═════ Material provided

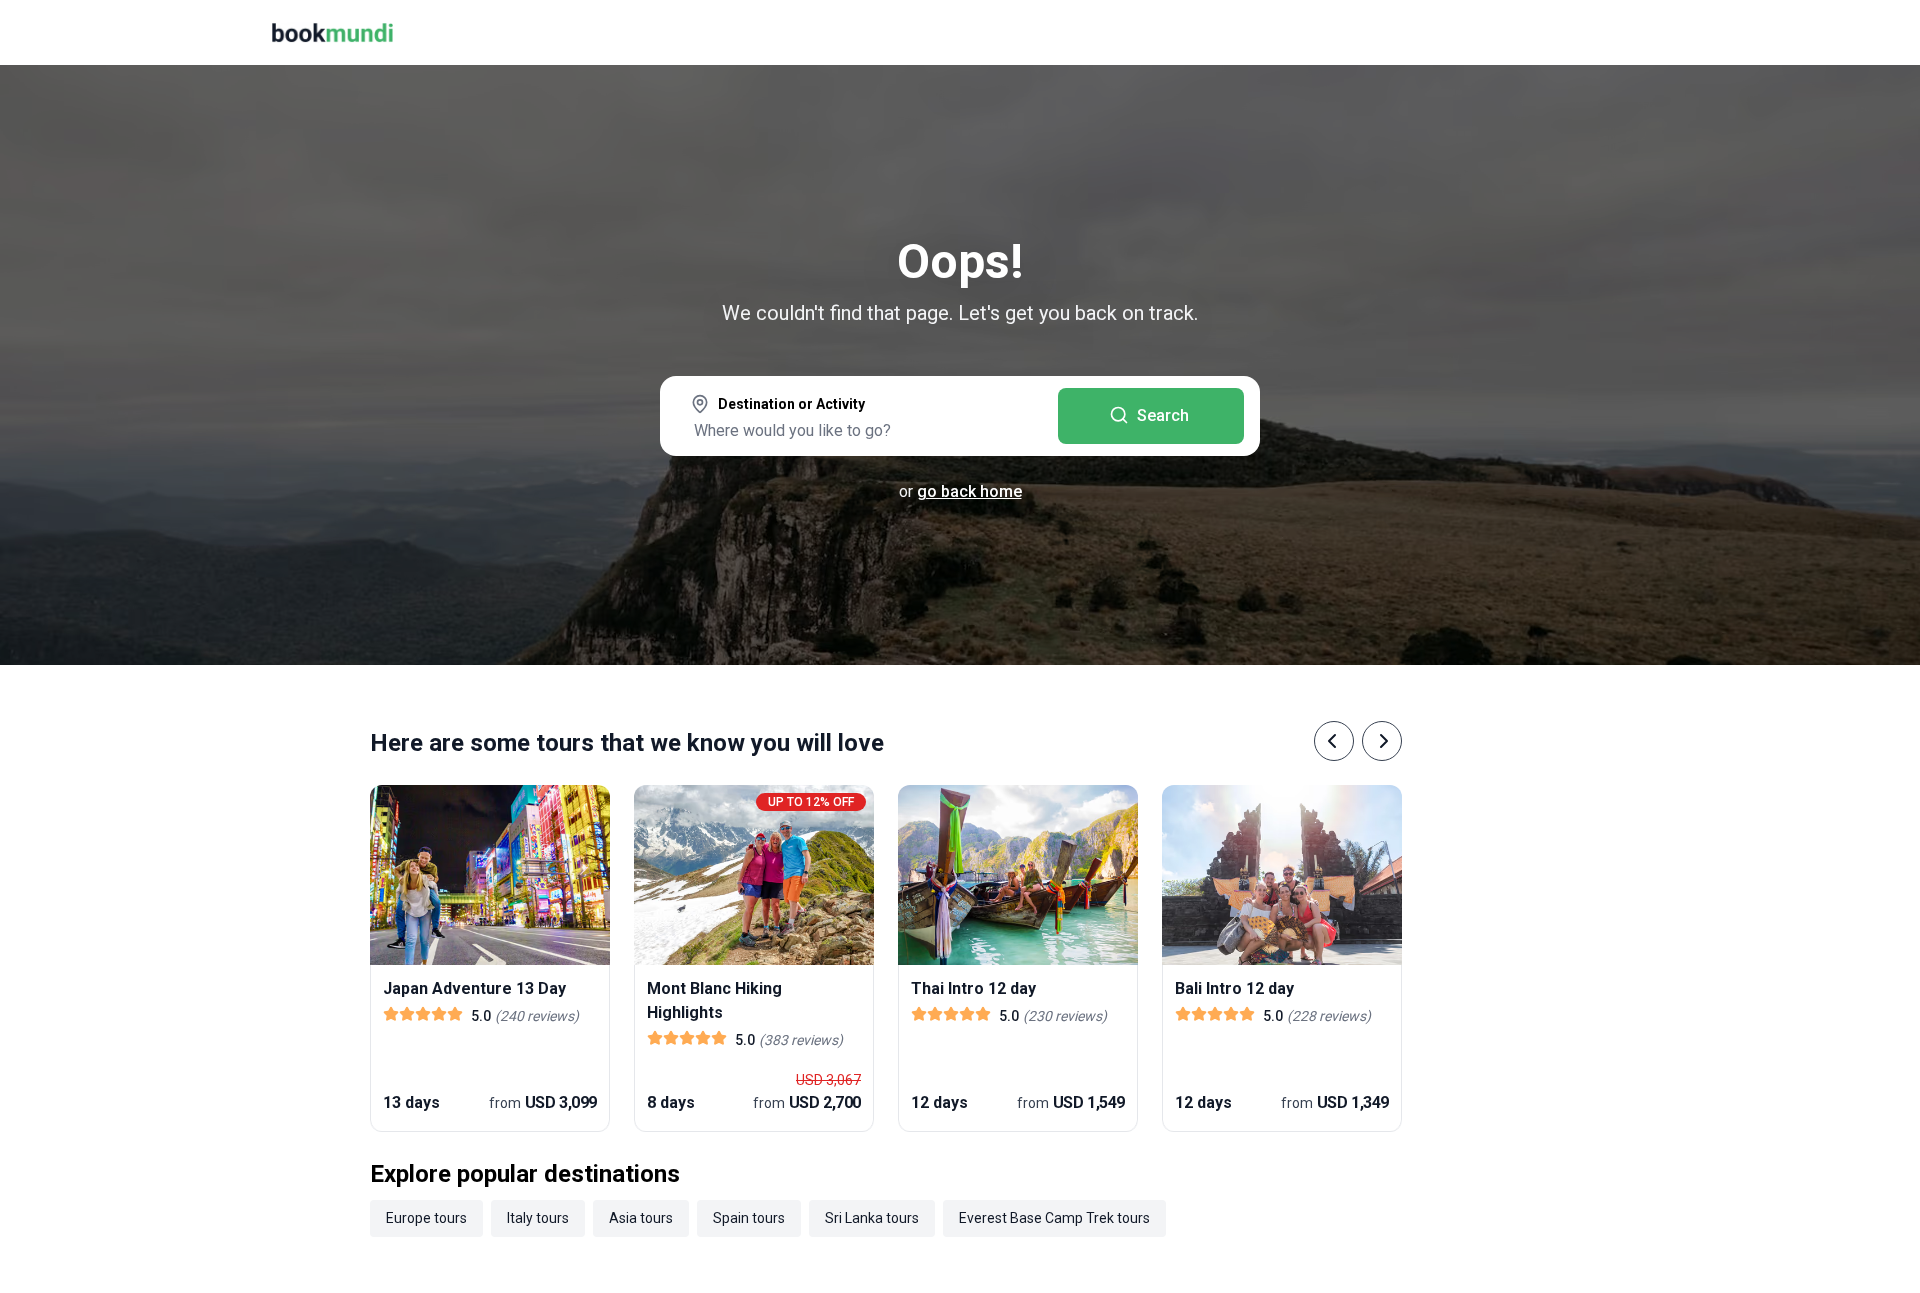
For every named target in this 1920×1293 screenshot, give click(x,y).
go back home (969, 491)
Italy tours (538, 1218)
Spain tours (749, 1218)
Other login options (1788, 260)
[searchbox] (859, 430)
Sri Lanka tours (872, 1218)
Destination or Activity (791, 404)
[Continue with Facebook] (1570, 260)
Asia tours (641, 1218)
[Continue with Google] (1634, 260)
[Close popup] (1852, 140)
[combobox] (859, 418)
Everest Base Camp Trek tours (1054, 1218)
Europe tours (426, 1218)
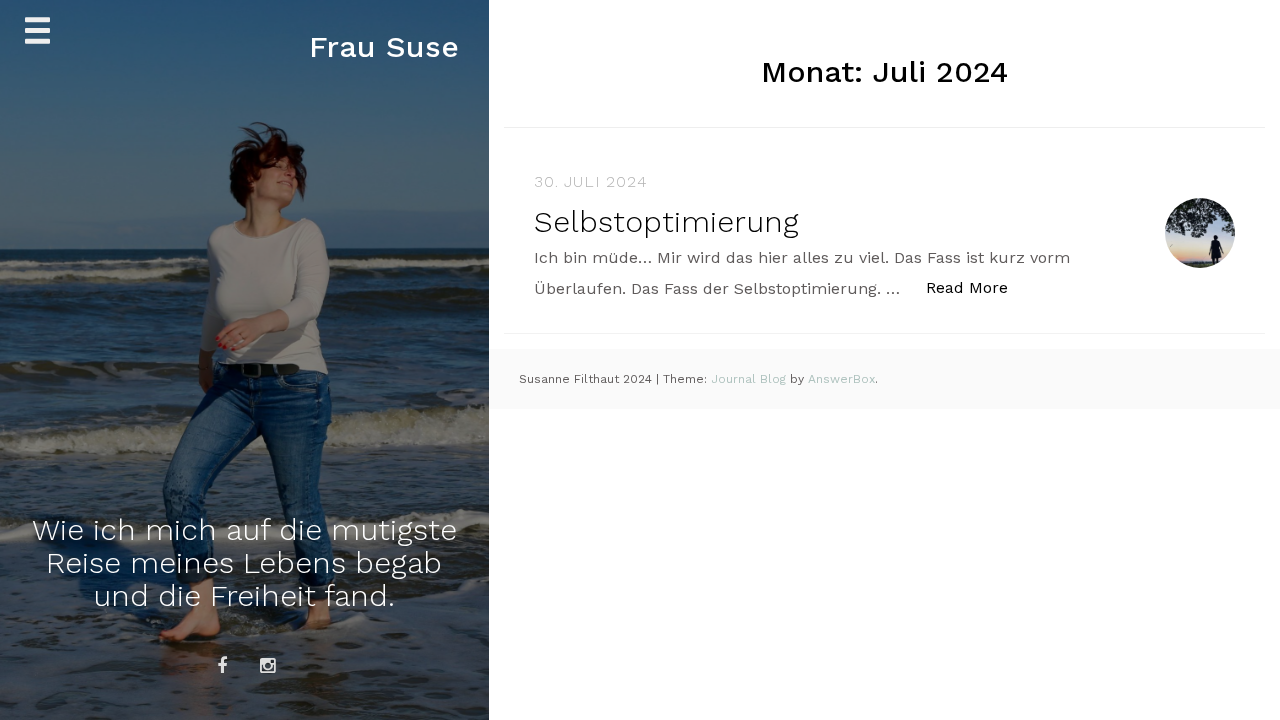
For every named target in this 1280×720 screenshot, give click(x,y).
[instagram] (267, 666)
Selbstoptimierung (666, 221)
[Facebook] (222, 666)
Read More (977, 287)
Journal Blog (750, 379)
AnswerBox (841, 379)
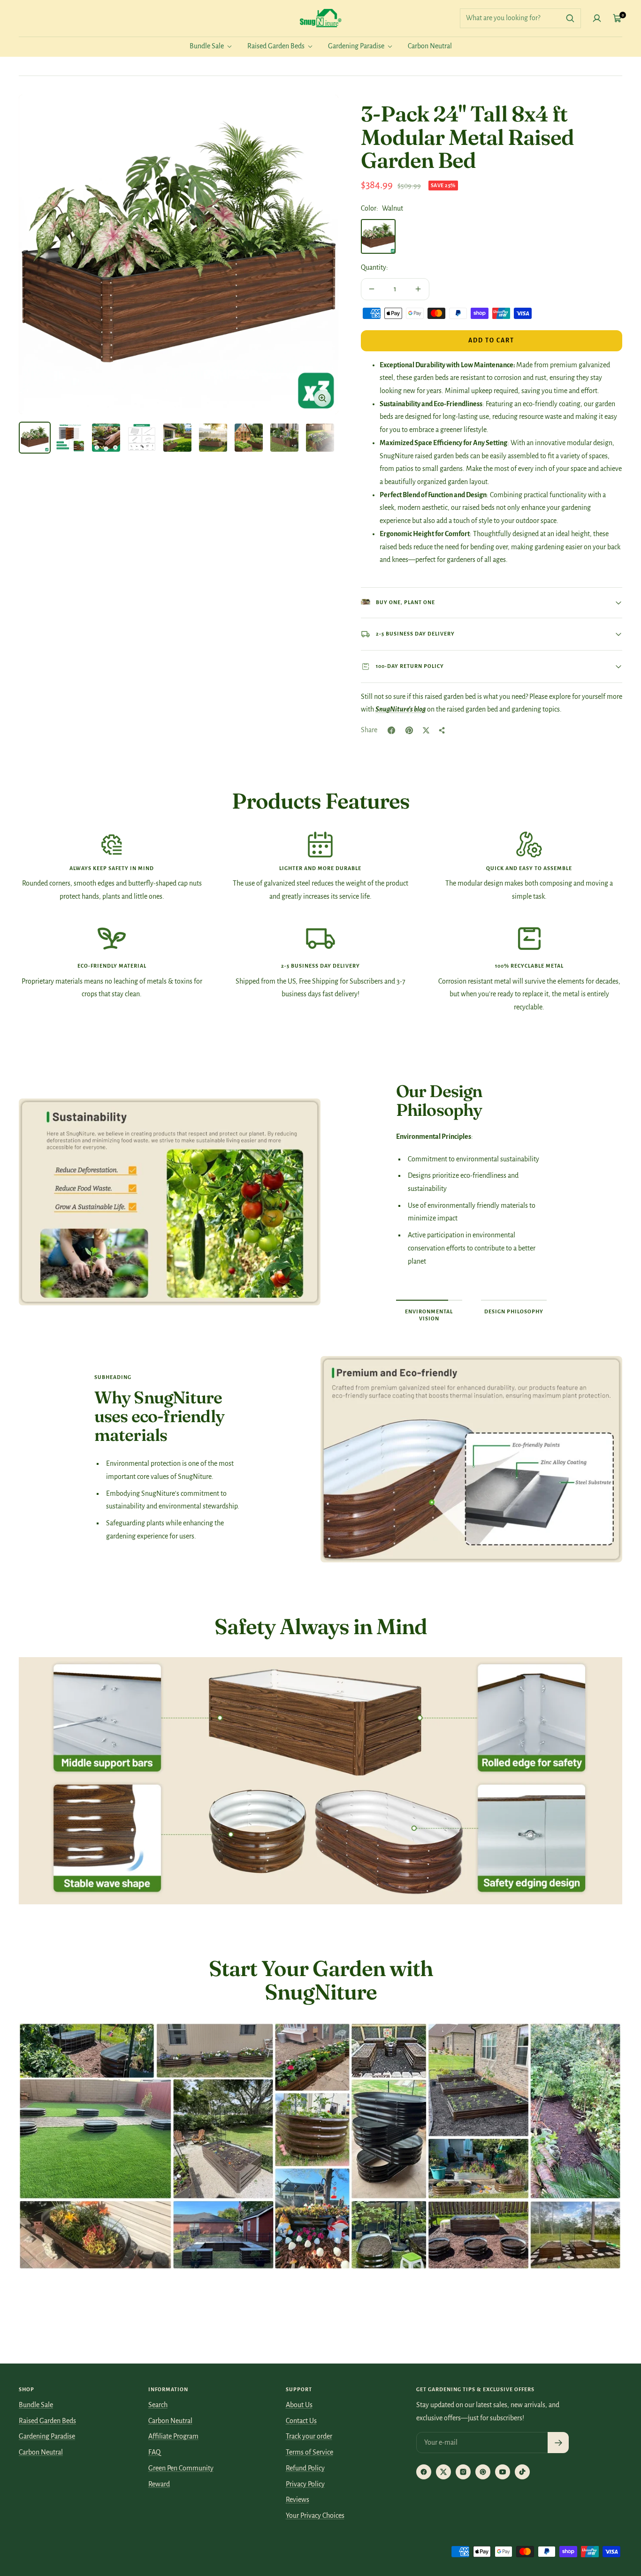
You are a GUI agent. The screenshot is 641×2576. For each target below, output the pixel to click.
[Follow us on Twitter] (443, 2471)
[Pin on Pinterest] (409, 730)
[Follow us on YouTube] (502, 2471)
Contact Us (301, 2420)
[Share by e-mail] (442, 730)
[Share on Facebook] (391, 730)
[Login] (597, 18)
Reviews (297, 2499)
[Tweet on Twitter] (426, 730)
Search (158, 2405)
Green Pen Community (181, 2468)
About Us (299, 2405)
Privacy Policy (305, 2484)
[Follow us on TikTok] (522, 2471)
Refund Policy (305, 2468)
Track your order (309, 2436)
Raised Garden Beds (276, 46)
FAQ (154, 2452)
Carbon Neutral (430, 46)
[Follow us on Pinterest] (482, 2471)
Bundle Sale (207, 46)
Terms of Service (309, 2452)
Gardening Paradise (357, 46)
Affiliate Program (173, 2436)
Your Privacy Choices (315, 2515)
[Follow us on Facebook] (423, 2471)
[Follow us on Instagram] (463, 2471)
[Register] (558, 2442)
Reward (159, 2484)
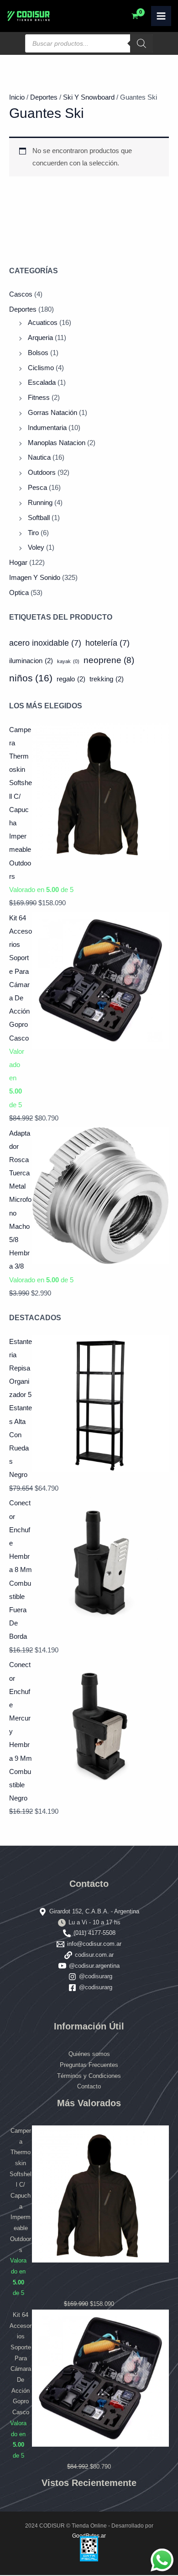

══════════

A word-for-word copy of the entries is needed, with no pictures in it.

For every named target in this 1920×1293 screenshot, give click(x,y).
go back home (969, 491)
Italy tours (538, 1218)
Spain tours (749, 1218)
Other login options (1788, 260)
[searchbox] (859, 430)
Sri Lanka tours (872, 1218)
Destination or Activity (791, 404)
[Continue with Facebook] (1570, 260)
Asia tours (641, 1218)
[Continue with Google] (1634, 260)
[Close popup] (1852, 140)
[combobox] (859, 418)
Everest Base Camp Trek tours (1054, 1218)
Europe tours (426, 1218)
For every named target in this 1280×720 screenshot, give click(x,y).
[instagram] (267, 666)
Selbstoptimierung (666, 221)
[Facebook] (222, 666)
Read More (977, 287)
Journal Blog (750, 379)
AnswerBox (841, 379)
You are a GUI agent. The screenshot is 641×2576. For each target below, output the pixel to click.
[Follow us on Twitter] (443, 2471)
[Pin on Pinterest] (409, 730)
[Follow us on YouTube] (502, 2471)
Contact Us (301, 2420)
[Share by e-mail] (442, 730)
[Share on Facebook] (391, 730)
[Login] (597, 18)
Reviews (297, 2499)
[Tweet on Twitter] (426, 730)
Search (158, 2405)
Green Pen Community (181, 2468)
About Us (299, 2405)
Privacy Policy (305, 2484)
[Follow us on TikTok] (522, 2471)
Refund Policy (305, 2468)
Track your order (309, 2436)
Raised Garden Beds (276, 46)
FAQ (154, 2452)
Carbon Neutral (430, 46)
[Follow us on Pinterest] (482, 2471)
Bundle Sale (207, 46)
Terms of Service (309, 2452)
Gardening Paradise (357, 46)
Affiliate Program (173, 2436)
Your Privacy Choices (315, 2515)
[Follow us on Facebook] (423, 2471)
[Follow us on Instagram] (463, 2471)
[Register] (558, 2442)
Reward (159, 2484)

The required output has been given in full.